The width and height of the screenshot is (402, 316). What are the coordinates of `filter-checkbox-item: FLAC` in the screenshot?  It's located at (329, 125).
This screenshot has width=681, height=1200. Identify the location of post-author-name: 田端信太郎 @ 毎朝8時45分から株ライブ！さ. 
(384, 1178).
■ ■ ■ ■ ■
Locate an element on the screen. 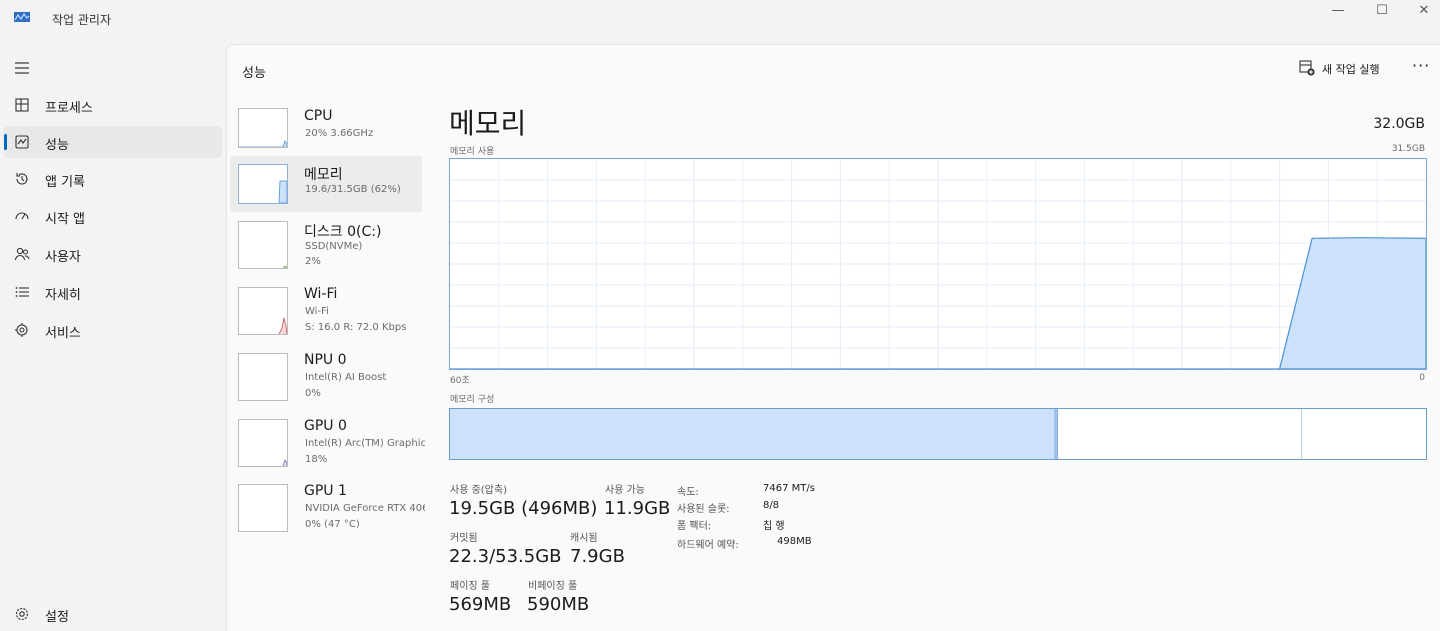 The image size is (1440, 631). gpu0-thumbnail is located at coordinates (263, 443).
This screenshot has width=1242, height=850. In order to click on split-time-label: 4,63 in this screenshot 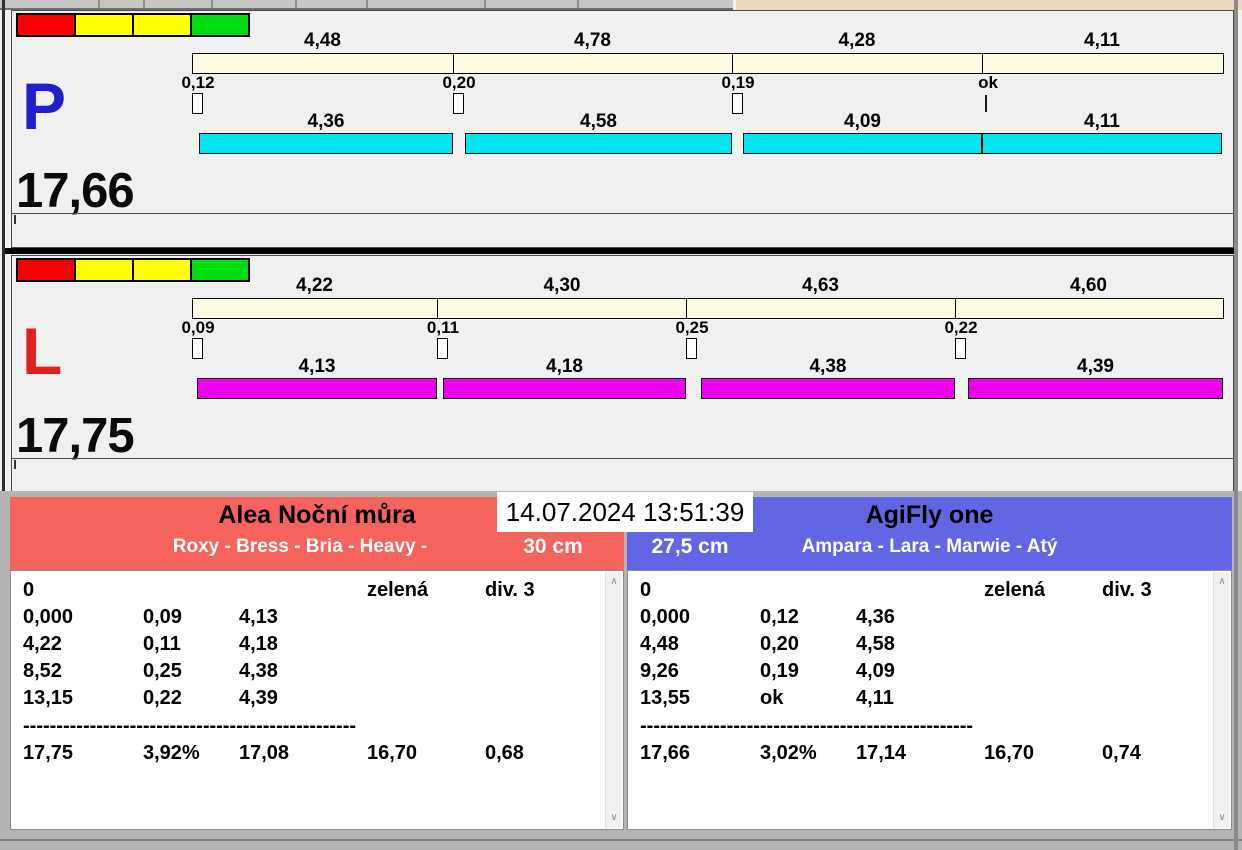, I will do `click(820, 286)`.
■ ■ ■ ■ ■
__Task details__
Return the lines of the listing exactly, beginning at the line that contains "The width and" and ending after the line that contains "(384, 1178).".

__Exercise answer__
The width and height of the screenshot is (402, 316). What are the coordinates of `filter-checkbox-item: FLAC` in the screenshot?  It's located at (329, 125).
This screenshot has width=681, height=1200. Identify the location of post-author-name: 田端信太郎 @ 毎朝8時45分から株ライブ！さ. 
(384, 1178).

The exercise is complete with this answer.